RECORDS SUPPLIED:

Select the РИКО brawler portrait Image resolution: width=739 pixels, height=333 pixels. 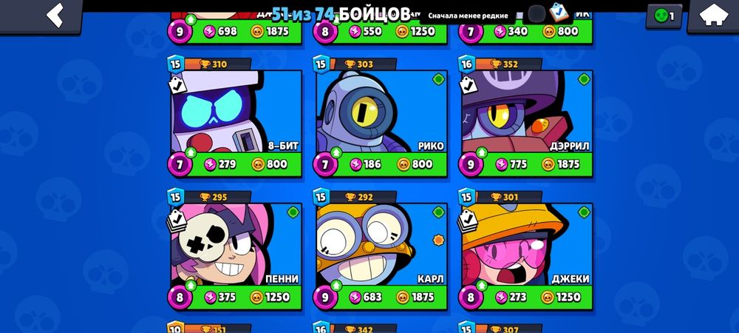click(381, 111)
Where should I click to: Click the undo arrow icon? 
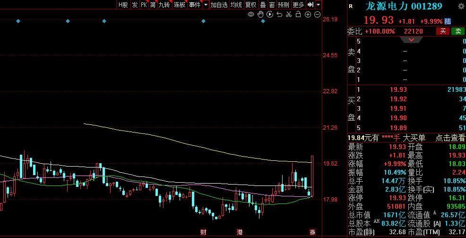click(279, 14)
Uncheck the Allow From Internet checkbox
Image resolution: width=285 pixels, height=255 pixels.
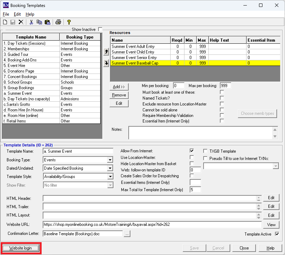pyautogui.click(x=192, y=151)
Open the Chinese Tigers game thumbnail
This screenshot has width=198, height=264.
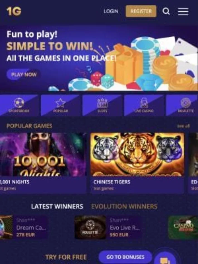(137, 154)
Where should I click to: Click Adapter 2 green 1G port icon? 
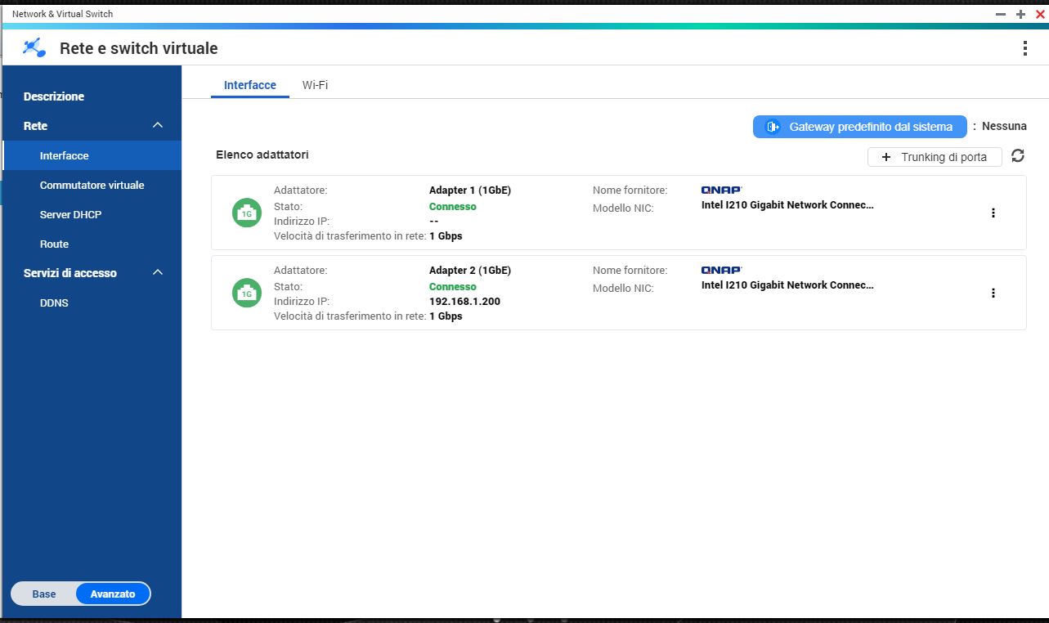(x=247, y=293)
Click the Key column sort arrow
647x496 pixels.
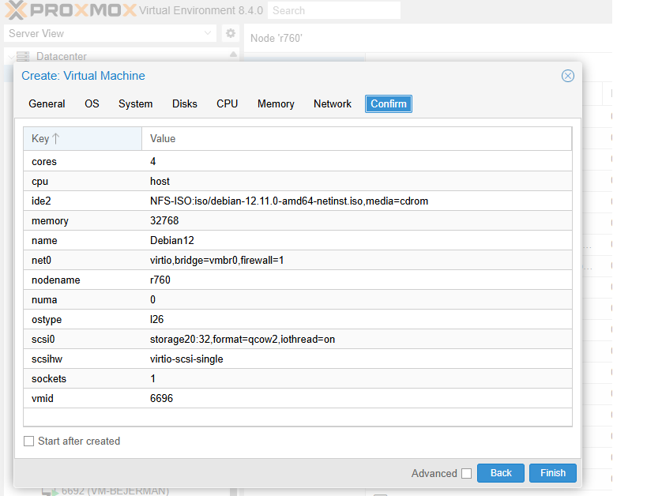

BRIEF: Beginning with the line that contains "Uncheck the Allow From Internet checkbox" in the data above, please copy each line exactly until the last line, both ends included, skipping any pictures.

TASK ANSWER:
Uncheck the Allow From Internet checkbox
Image resolution: width=285 pixels, height=255 pixels.
pyautogui.click(x=192, y=151)
Open the Chinese Tigers game thumbnail
This screenshot has width=198, height=264.
(137, 154)
Where should I click to: Click Adapter 2 green 1G port icon? 
(x=247, y=293)
Click the Key column sort arrow
647x496 pixels.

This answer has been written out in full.